Un rapprochement entre Gecina et Metrovacesa semble difficile

En plus des problèmes juridiques liés au nantissement des titres des familles Rivero et Soler, Metrovacesa peinerait à financer ce rachat
Bruno de Roulhac

L’incertitude continue à peser sur Gecina. Si Moody’s vient de relever la note de Gecina d’un cran à «Baa2» – comme l’avait fait le mois dernier S&P à «BBB» – en raison du redressement des performances opérationnelles et de l’amélioration de la trésorerie, l’avenir du groupe reste suspendu à celui de ses actionnaires.

Depuis la mise en faillite d’Alteco et MAG Import, véhicules de Joaquin Rivero et de Victoria Soler, les deux principaux actionnaires de Gecina avec respectivement 15% et 16% du capital, après Metrovacesa (27% du capital), les rumeurs vont bon train.

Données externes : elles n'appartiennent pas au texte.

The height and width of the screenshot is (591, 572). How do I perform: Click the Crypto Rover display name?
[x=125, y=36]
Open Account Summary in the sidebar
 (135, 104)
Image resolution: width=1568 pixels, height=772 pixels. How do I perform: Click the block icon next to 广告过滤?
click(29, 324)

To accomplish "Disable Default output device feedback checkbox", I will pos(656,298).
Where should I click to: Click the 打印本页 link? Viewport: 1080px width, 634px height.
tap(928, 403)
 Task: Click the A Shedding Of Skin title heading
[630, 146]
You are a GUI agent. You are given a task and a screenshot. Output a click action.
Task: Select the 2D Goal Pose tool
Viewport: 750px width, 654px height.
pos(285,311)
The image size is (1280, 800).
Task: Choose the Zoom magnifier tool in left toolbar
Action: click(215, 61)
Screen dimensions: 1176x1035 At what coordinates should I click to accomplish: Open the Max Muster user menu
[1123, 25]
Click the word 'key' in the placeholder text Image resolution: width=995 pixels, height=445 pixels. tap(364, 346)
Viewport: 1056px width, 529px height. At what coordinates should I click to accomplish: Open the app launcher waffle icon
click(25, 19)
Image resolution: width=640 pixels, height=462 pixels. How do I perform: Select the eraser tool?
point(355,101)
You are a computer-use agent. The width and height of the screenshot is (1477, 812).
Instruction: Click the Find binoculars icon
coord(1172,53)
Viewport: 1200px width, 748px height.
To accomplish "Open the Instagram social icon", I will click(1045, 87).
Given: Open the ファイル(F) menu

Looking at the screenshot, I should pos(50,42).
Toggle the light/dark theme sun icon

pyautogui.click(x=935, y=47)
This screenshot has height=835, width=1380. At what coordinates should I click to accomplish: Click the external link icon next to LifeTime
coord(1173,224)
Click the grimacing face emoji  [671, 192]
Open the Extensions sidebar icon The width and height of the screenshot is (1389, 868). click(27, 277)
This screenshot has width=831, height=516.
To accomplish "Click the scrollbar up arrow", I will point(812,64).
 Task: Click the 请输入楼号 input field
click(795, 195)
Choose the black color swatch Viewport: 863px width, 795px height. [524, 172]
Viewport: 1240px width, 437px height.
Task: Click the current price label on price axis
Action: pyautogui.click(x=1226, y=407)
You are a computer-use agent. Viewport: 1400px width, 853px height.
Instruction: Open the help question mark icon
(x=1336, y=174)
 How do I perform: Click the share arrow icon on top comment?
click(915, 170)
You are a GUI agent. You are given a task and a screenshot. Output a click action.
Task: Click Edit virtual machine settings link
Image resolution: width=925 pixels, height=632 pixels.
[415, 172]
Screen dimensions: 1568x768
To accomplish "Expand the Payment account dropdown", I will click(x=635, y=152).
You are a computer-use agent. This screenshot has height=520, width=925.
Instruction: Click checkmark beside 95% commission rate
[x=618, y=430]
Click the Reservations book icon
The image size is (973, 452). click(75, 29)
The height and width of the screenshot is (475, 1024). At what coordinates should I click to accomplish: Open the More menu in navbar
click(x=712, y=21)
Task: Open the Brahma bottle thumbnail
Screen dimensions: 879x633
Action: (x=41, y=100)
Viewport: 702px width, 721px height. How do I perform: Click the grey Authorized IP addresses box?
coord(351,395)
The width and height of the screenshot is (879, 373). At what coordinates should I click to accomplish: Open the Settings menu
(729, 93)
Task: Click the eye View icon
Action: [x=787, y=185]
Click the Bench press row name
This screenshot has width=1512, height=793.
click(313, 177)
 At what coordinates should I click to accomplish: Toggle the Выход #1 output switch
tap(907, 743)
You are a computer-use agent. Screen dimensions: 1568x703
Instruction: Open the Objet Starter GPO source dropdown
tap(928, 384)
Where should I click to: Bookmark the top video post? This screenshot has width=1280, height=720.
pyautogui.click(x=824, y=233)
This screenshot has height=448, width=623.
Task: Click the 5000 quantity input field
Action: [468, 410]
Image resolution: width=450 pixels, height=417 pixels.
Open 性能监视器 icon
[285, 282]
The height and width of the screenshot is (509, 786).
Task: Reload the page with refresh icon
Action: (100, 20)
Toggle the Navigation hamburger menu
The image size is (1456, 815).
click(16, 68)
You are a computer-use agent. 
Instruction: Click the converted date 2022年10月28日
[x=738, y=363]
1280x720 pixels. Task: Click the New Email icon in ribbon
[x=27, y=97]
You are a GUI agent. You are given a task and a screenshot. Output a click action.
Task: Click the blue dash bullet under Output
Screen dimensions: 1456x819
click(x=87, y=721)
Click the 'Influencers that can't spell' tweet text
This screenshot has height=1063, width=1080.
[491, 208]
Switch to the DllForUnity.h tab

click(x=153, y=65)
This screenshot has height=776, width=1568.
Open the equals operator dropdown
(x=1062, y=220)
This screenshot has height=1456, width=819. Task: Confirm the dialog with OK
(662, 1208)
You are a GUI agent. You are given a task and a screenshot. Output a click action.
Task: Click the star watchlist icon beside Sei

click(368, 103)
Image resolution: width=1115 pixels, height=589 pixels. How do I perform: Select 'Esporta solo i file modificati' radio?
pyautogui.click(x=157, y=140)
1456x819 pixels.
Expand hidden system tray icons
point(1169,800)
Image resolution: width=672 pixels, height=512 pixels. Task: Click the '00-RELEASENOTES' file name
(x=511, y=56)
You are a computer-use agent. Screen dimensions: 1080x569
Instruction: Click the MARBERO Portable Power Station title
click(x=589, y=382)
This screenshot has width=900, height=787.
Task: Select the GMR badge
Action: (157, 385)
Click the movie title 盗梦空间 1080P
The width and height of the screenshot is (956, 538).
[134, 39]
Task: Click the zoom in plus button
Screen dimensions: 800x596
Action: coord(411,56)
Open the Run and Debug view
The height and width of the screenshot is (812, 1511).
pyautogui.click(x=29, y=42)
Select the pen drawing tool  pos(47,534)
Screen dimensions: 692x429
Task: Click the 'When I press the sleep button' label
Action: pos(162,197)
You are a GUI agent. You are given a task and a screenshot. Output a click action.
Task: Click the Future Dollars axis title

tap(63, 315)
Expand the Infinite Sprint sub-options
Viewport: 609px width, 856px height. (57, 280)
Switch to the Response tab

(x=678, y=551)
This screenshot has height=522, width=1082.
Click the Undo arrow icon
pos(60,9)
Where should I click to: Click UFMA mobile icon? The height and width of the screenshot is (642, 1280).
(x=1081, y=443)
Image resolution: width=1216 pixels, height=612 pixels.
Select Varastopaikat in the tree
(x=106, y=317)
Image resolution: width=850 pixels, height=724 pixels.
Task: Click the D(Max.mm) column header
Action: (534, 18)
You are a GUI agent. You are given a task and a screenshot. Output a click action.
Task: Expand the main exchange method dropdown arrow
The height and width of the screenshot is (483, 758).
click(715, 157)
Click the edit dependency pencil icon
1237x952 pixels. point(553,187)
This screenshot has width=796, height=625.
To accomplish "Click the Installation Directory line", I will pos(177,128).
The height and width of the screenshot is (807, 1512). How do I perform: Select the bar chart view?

Notamment, Colette Neuville, présidente de l’Association de défense des actionnaires minoritaires (Adam), met en garde contre une possible fusion entre Gecina et Metrovacesa, si les banques créancières d’Alteco et de MAG Import n’exercent pas très rapidement leurs nantissements sur les 31% du capital de Gecina. Les titres Gecina des familles Rivero et Soler ont été nantis en garantie d’un prêt de 2,16 milliards d’euros, dont seulement un quart a été remboursé. «Selon mes informations, c’est une hypothèse qui est très sérieusement étudiée par les Espagnols, confié à Reuters Colette Neuville. L’avenir de Gecina est très préoccupant». Le mois dernier, AlphaValue avait déjà évoqué l’hypothèse d’une absorption de Gecina via l’émission d’actions nouvelles Metrovacesa.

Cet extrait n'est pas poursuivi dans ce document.